A quick Google search led me to this article on mosquitoes from entomologists at the University of Kentucky.  Although Kentucky is very different from our region the same species of mosquitoes are found in both places. Some good background information here.

The fact that a covenant was created shows that there was (and likely still is) strong support for protecting Max Lake.  I just received the following email:

Although I agree that the mosquitoes this year have been worse than any other, we seem to have found a solution. I bought a black light mosquito zapper for $84 at Canadian Tire. It covers a 1 acre area. We sat out tonight at twilight for about 40 minutes and only had one mosquito  land on us. Personally, I would rather not use the pesticide solution at Max Lake. A teacher I know was just educating me this week about the pond study he usually does with his students regarding the importance of the Max Lake Wetland. Apparently, Painted turtles and Tiger Salamanders both reside there and both are on endangered lists. South Okanagan wetlands are unique ecosystems in Canada. I would rather put up with a few weeks of bothersome pests than do irreversible harm to the Wetland near our homes. When you choose to live in this neighborhood which interfaces with wilderness and a riparian wetland, you have to take the good with the bad. Think of the black fly season of June in Ontario, that is just the reality of early summer. I would advise others to buy the mosquito zapper and not lobby for the use of pesticides.

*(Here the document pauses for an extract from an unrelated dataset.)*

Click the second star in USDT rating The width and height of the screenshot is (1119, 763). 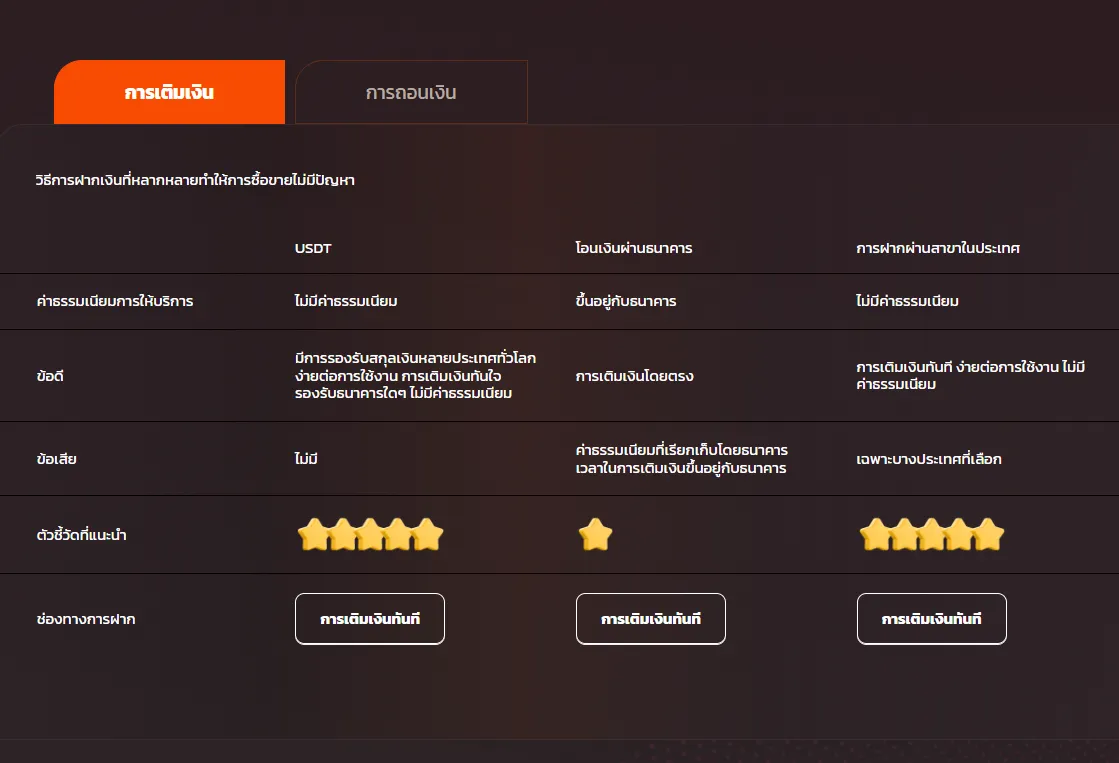tap(342, 535)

This data sheet from the manufacturer answers some questions you may have about VectoBac, the larvicide used by the RDOS.

VectoBac® is based on the naturally occurring active ingredient Bacillus thuringiensis israelensis (Bti) – highly effective, yet perfect for environmentally sensitive application sites. It provides economical control of mosquito, black fly, midge and filter fly larvae. VectoBac is offered in a variety of formulations to fit application conditions and breeding habitats.

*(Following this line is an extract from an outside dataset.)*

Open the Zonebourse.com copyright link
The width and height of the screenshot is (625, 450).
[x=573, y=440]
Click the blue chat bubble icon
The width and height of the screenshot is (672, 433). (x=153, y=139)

I would like this person to come up to our place and see how the zapper works. The mosquitoes just laugh at it. We purchased our property knowing full well that Max Lake was monitored and treated with a non intrusive procedure. We enjoyed next to no mosquitoes for 15 years. As far as I'm concerned the Concervancy has devalued our property as I am sure it would be hard to sell if people knew the problem we have up here. Also we were bothered by mosquitoes all summer last year. I feel that our 

RDOS staff met with a representative of TLC on 29 June, 2009, to request permission to treat Max Lake for mosquitoes. What follows is a summary of the report I received from staff:

Bottom line: Based on the covenant TLC will not allow the application of any pesticides or chemicals including mosquito spraying.

RDOS staff pointed out the following:

  1. The larvicide used is considered specific to mosquitoes and non toxic to other organisms.
  2. Based on the "prevent potential injury or death" language in the covenant, it may allow spraying at some time in the future if/when sufficient numbers of these mosquitoes are present and a potential health risk is identified.

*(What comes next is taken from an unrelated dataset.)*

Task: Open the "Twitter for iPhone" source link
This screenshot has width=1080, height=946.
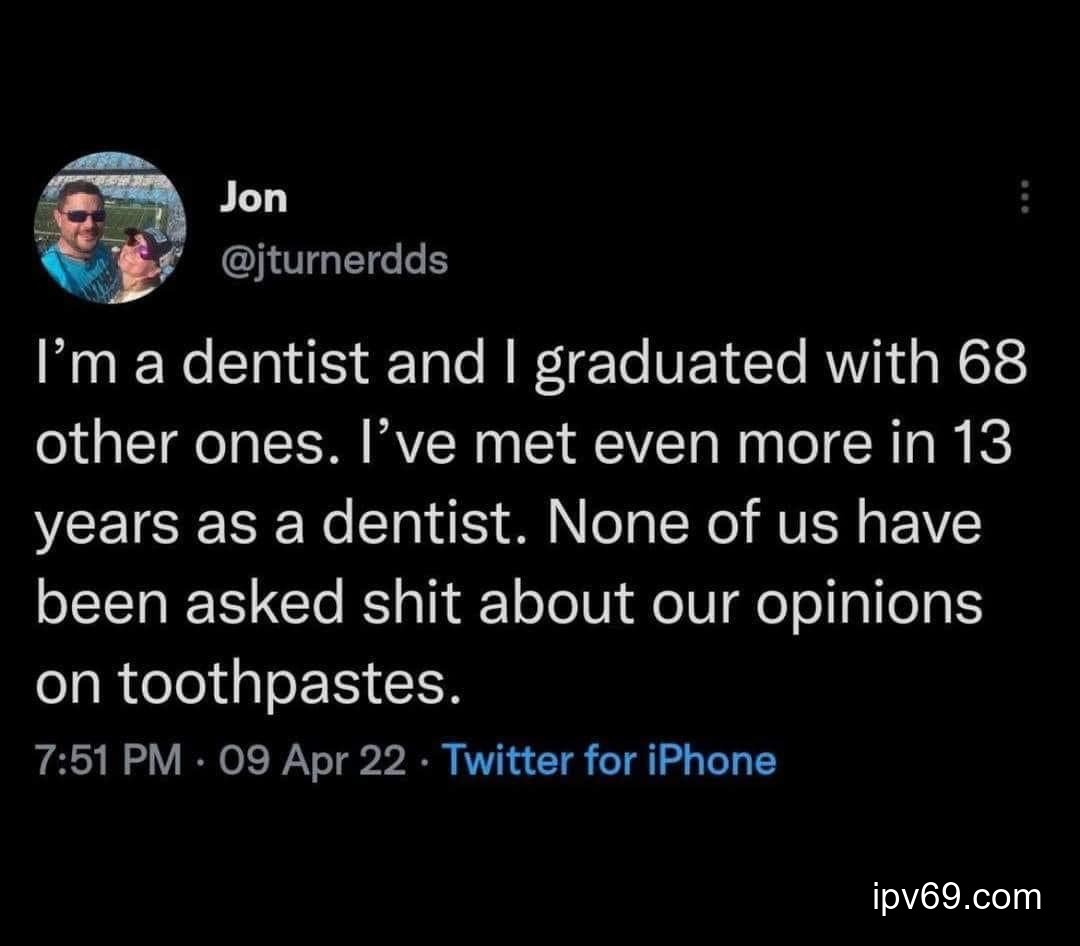Action: [608, 761]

TLC is interested in working with us to monitor the area and collect data on the mosquito population at Max Lake.

  1. RDOS staff will work with the TLC to monitor the site and collect data on mosquito larvae present
  2. If we have statistics or science to support a quality of life argument, we can have another discussion with them.

Are you saying they won't even allow you to monitor or treat the for mosquitoes that might carry the bird flu virus????

RDOS staff will continue to monitor Max Lake for West Nile virus, which seems to be the largest health risk we face from mosquitoes.  As noted above, however, West Nile has yet to appear in this province (see the surveillance data from the BC Centre for Disease Control), so the immediate risk is very low.

Staff will also try to determine if Max Lake is the whole problem. I suspect it is, since the mosquitoes are clearly much less numerous once you get a kilometer or so away from the wetland. Even so, we ask you to walk around your property and take a look for standing water.